SOURCE MATERIAL |
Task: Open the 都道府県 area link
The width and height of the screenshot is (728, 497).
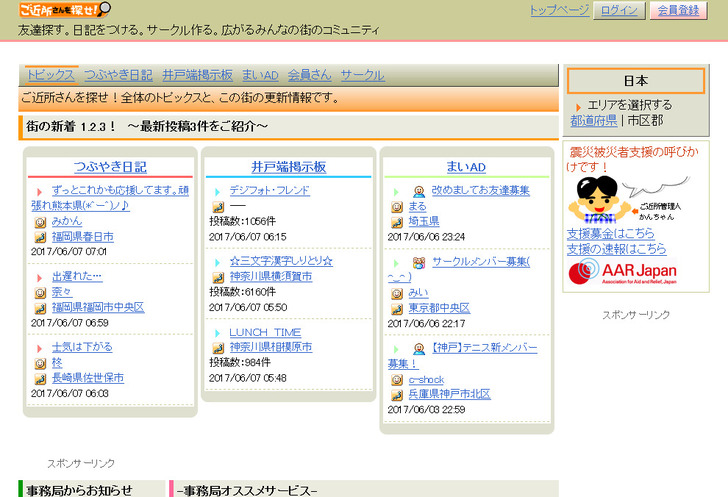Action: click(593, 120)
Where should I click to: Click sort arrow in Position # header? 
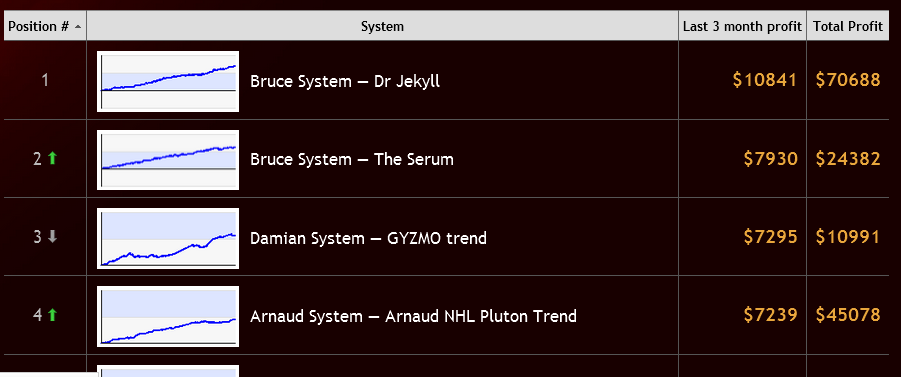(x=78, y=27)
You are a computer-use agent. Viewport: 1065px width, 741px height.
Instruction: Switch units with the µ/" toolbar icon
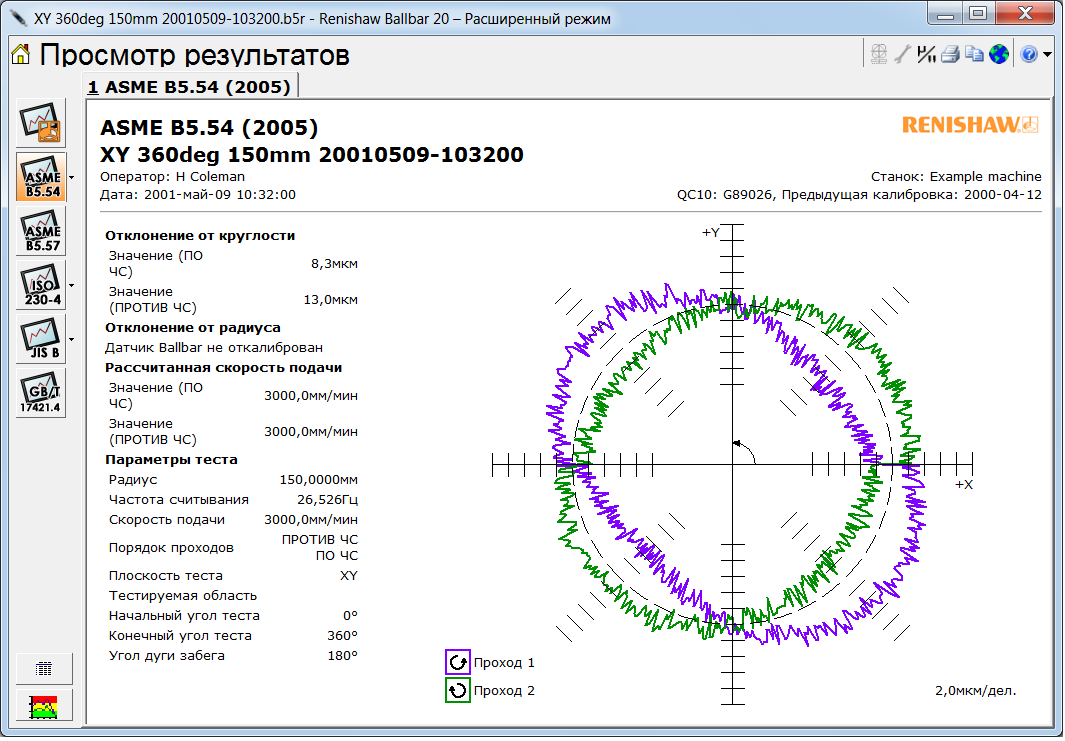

REQUIREMENT | List every line of the records above that contains the string "width".

TASK OUTPUT |
The width and height of the screenshot is (728, 497).
You are a computer-use agent. Viewport: 1065px width, 741px height.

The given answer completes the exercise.